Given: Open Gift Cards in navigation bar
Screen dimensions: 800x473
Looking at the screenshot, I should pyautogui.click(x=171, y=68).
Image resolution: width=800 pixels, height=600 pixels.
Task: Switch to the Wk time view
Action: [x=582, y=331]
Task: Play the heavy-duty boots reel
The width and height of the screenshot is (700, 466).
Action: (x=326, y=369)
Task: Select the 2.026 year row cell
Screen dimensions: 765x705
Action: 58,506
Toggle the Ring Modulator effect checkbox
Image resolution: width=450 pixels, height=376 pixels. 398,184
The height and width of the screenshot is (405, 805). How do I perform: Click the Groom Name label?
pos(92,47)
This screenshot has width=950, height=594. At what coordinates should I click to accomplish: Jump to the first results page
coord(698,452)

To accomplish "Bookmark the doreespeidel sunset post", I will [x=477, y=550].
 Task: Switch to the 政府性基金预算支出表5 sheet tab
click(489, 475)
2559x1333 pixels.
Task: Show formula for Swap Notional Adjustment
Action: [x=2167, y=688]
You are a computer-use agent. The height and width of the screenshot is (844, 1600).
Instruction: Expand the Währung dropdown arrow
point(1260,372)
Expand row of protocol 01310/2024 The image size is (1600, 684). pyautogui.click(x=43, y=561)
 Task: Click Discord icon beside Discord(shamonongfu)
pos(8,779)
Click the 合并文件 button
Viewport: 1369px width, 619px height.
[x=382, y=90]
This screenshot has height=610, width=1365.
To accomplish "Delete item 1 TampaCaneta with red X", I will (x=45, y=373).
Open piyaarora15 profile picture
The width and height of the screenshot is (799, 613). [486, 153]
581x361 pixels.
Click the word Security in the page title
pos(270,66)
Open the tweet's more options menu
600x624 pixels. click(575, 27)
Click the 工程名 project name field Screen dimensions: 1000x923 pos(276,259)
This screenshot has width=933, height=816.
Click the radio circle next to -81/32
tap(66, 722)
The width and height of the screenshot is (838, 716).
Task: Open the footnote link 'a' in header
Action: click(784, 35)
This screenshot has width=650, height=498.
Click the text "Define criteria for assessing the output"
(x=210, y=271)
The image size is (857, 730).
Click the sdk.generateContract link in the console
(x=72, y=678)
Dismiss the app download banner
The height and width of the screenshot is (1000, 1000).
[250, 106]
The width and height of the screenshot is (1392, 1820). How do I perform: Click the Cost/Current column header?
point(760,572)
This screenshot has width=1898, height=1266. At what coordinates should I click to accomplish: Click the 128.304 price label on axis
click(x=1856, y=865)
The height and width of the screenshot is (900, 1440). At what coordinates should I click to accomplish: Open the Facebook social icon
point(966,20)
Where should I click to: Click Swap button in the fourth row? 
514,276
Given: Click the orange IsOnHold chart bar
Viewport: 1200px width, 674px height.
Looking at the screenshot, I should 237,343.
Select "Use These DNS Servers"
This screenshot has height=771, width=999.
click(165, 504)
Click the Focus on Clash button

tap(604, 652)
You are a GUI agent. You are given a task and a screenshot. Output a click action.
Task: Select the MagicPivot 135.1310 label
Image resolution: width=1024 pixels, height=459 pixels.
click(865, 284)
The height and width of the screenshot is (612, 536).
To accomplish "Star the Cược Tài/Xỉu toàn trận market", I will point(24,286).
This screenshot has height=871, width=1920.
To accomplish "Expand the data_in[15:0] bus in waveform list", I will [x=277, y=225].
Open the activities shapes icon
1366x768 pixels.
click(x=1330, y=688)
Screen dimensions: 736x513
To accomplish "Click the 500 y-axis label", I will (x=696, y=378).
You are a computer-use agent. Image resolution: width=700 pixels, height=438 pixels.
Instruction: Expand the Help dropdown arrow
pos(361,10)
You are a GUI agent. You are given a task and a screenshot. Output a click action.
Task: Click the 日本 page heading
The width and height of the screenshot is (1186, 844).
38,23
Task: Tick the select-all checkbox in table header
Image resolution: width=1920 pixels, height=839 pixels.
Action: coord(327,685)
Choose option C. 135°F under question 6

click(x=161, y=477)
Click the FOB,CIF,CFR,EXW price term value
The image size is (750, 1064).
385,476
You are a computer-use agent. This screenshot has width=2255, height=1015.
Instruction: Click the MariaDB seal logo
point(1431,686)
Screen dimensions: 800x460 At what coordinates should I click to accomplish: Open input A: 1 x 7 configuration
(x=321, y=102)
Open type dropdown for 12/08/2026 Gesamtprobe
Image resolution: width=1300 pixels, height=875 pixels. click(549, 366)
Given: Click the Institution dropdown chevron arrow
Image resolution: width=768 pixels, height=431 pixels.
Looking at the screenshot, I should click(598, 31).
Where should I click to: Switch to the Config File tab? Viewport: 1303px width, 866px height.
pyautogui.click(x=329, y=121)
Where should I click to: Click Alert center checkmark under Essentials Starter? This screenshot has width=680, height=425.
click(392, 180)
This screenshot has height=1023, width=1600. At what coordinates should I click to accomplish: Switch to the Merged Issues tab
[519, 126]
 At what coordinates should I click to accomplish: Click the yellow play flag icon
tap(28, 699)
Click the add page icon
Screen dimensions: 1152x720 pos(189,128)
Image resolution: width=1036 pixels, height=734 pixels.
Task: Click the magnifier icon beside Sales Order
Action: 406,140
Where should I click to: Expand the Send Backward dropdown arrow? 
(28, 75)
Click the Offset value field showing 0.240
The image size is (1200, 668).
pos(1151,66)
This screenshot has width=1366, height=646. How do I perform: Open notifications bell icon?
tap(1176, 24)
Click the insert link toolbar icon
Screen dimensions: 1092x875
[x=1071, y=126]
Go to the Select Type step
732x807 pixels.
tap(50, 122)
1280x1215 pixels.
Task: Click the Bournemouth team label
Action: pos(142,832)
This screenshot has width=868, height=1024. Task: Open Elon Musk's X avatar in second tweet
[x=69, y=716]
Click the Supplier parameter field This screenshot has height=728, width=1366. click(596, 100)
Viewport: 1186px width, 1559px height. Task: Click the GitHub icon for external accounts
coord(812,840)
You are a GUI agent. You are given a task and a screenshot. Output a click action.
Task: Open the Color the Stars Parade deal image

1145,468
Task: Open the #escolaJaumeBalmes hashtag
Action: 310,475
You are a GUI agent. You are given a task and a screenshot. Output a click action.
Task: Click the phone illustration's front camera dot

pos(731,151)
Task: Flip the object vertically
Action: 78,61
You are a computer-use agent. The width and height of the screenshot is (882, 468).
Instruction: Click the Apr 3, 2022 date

----

#### [Task brief]
Tally the lines in the records above that contain the word "computer", and give only that number.

#### [Answer area]
4